### Description of the task
A word-for-word restatement of every record is required.

%%

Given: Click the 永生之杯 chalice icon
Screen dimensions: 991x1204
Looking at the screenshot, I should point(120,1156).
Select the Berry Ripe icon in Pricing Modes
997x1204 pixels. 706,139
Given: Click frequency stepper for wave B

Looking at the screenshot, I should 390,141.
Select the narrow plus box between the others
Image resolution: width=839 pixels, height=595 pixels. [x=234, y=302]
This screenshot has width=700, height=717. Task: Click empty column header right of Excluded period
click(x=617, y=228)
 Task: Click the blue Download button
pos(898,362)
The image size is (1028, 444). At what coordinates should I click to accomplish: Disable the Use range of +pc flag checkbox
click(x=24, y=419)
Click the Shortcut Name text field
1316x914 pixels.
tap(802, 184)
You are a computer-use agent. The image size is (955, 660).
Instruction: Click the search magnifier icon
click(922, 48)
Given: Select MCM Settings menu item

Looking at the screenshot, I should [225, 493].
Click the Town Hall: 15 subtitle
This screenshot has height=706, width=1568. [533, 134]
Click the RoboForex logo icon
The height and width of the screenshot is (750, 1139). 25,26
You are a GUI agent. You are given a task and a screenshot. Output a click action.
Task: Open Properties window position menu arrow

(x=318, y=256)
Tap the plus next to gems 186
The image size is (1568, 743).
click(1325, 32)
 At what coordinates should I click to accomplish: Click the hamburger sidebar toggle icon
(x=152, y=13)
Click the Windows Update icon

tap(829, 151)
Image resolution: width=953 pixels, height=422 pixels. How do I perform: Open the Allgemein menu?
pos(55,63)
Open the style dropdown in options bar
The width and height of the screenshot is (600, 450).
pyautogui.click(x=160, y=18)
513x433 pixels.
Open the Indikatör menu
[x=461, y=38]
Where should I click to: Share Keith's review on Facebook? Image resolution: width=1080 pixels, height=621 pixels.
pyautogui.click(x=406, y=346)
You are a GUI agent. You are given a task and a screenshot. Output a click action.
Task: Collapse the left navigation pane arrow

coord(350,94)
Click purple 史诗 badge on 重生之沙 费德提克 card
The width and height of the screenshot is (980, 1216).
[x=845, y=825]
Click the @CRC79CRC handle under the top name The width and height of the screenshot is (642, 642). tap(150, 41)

%%

### Result of this task
Given: Click the 永生之杯 chalice icon
Screen dimensions: 991x1204
Looking at the screenshot, I should point(120,1156).
Select the Berry Ripe icon in Pricing Modes
997x1204 pixels. 706,139
Given: Click frequency stepper for wave B

Looking at the screenshot, I should 390,141.
Select the narrow plus box between the others
Image resolution: width=839 pixels, height=595 pixels. [x=234, y=302]
This screenshot has width=700, height=717. Task: Click empty column header right of Excluded period
click(x=617, y=228)
 Task: Click the blue Download button
pos(898,362)
The image size is (1028, 444). At what coordinates should I click to accomplish: Disable the Use range of +pc flag checkbox
click(x=24, y=419)
Click the Shortcut Name text field
1316x914 pixels.
tap(802, 184)
You are a computer-use agent. The image size is (955, 660).
Instruction: Click the search magnifier icon
click(922, 48)
Given: Select MCM Settings menu item

Looking at the screenshot, I should [225, 493].
Click the Town Hall: 15 subtitle
This screenshot has height=706, width=1568. [533, 134]
Click the RoboForex logo icon
The height and width of the screenshot is (750, 1139). 25,26
You are a GUI agent. You are given a task and a screenshot. Output a click action.
Task: Open Properties window position menu arrow

(x=318, y=256)
Tap the plus next to gems 186
The image size is (1568, 743).
click(1325, 32)
 At what coordinates should I click to accomplish: Click the hamburger sidebar toggle icon
(x=152, y=13)
Click the Windows Update icon

tap(829, 151)
Image resolution: width=953 pixels, height=422 pixels. How do I perform: Open the Allgemein menu?
pos(55,63)
Open the style dropdown in options bar
The width and height of the screenshot is (600, 450).
pyautogui.click(x=160, y=18)
513x433 pixels.
Open the Indikatör menu
[x=461, y=38]
Where should I click to: Share Keith's review on Facebook? Image resolution: width=1080 pixels, height=621 pixels.
pyautogui.click(x=406, y=346)
You are a GUI agent. You are given a task and a screenshot. Output a click action.
Task: Collapse the left navigation pane arrow

coord(350,94)
Click purple 史诗 badge on 重生之沙 费德提克 card
The width and height of the screenshot is (980, 1216).
[x=845, y=825]
Click the @CRC79CRC handle under the top name The width and height of the screenshot is (642, 642). tap(150, 41)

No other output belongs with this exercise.